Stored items
━━━━━━━━━━

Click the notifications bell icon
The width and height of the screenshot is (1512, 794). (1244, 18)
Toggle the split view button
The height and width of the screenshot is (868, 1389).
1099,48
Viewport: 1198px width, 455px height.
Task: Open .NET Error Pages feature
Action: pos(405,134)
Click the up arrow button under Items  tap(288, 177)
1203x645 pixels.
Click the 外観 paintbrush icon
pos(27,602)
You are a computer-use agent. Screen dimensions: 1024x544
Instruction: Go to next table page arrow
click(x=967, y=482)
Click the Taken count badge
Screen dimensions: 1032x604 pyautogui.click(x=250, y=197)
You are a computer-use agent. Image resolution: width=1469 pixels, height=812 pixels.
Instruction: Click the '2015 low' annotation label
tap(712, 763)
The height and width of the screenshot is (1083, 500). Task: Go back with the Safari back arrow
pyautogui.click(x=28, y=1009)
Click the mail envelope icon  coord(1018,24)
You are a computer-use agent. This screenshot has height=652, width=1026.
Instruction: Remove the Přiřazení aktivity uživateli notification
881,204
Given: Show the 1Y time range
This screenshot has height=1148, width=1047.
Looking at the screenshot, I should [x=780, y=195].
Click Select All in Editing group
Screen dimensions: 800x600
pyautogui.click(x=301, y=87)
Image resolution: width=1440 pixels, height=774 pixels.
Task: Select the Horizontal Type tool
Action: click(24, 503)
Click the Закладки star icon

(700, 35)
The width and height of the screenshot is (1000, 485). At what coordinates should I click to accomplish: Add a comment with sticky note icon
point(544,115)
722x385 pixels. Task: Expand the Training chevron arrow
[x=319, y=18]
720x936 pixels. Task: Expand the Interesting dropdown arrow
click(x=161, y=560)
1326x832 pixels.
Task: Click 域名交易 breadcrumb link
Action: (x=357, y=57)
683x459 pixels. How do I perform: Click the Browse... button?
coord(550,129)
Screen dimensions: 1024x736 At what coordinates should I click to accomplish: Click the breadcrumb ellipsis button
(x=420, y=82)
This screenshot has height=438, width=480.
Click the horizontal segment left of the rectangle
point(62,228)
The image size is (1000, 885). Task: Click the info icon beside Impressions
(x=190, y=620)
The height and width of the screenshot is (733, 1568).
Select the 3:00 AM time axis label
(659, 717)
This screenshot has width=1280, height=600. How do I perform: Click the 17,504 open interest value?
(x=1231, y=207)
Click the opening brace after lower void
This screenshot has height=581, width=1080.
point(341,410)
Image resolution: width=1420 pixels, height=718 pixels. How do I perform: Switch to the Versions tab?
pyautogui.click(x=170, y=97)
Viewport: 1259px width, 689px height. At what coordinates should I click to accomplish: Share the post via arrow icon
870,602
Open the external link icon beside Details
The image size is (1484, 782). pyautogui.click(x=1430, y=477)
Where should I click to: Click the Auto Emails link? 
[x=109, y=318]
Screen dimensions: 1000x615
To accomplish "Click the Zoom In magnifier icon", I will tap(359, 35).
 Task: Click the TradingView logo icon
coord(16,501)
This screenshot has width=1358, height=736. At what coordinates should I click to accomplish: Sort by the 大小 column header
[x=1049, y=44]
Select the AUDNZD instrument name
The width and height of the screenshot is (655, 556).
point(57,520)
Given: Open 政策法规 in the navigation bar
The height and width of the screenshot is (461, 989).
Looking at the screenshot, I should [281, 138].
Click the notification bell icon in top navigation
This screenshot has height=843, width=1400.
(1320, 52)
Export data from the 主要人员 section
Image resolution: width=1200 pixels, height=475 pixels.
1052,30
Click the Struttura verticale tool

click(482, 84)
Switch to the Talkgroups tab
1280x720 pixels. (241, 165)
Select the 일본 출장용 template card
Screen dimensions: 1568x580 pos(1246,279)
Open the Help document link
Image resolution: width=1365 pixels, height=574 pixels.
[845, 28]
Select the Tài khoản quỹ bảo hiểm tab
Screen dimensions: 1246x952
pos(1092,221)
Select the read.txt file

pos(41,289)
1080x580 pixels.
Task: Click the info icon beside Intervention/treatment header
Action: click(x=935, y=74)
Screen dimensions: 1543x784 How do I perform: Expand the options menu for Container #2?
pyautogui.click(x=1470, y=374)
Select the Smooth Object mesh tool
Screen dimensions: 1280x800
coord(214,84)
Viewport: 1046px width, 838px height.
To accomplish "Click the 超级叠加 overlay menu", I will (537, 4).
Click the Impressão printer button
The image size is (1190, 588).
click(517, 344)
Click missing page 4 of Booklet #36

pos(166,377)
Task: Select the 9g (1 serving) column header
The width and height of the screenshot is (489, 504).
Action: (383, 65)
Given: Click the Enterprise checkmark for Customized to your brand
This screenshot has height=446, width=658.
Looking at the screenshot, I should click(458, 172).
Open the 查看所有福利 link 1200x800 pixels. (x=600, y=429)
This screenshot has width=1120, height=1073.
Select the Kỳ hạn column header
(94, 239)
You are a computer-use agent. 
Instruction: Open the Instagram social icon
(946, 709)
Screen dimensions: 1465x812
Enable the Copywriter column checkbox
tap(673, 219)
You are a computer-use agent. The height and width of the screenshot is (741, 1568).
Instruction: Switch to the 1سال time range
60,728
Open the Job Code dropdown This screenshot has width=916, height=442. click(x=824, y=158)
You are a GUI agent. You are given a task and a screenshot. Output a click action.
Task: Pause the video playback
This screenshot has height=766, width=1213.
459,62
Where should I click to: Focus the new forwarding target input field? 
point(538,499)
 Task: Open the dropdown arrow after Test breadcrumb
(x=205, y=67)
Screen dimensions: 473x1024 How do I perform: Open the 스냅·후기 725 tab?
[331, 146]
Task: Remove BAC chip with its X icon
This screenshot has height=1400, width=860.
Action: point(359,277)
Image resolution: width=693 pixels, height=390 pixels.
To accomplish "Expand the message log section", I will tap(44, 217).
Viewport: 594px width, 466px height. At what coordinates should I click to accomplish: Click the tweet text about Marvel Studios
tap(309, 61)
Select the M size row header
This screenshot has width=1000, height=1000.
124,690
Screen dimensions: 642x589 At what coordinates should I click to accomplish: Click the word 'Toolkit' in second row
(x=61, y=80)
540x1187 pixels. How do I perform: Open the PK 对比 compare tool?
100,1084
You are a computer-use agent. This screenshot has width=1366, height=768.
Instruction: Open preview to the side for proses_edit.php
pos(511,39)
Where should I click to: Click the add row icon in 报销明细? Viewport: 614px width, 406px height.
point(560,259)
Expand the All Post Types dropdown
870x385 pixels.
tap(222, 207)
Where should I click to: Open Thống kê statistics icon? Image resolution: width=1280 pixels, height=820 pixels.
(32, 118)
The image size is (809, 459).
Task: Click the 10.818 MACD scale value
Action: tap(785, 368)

━━━━━━━━━━

### Exercise objective
Filter the records above for "computer" and copy every matching line.

### Answer space
You are a computer-use agent. Screen dimensions: 1024x544
You are a computer-use agent. Image resolution: width=1469 pixels, height=812 pixels.
You are a computer-use agent. This screenshot has height=652, width=1026.
You are a computer-use agent. 
You are a computer-use agent. The height and width of the screenshot is (741, 1568).
You are a computer-use agent. This screenshot has width=1366, height=768.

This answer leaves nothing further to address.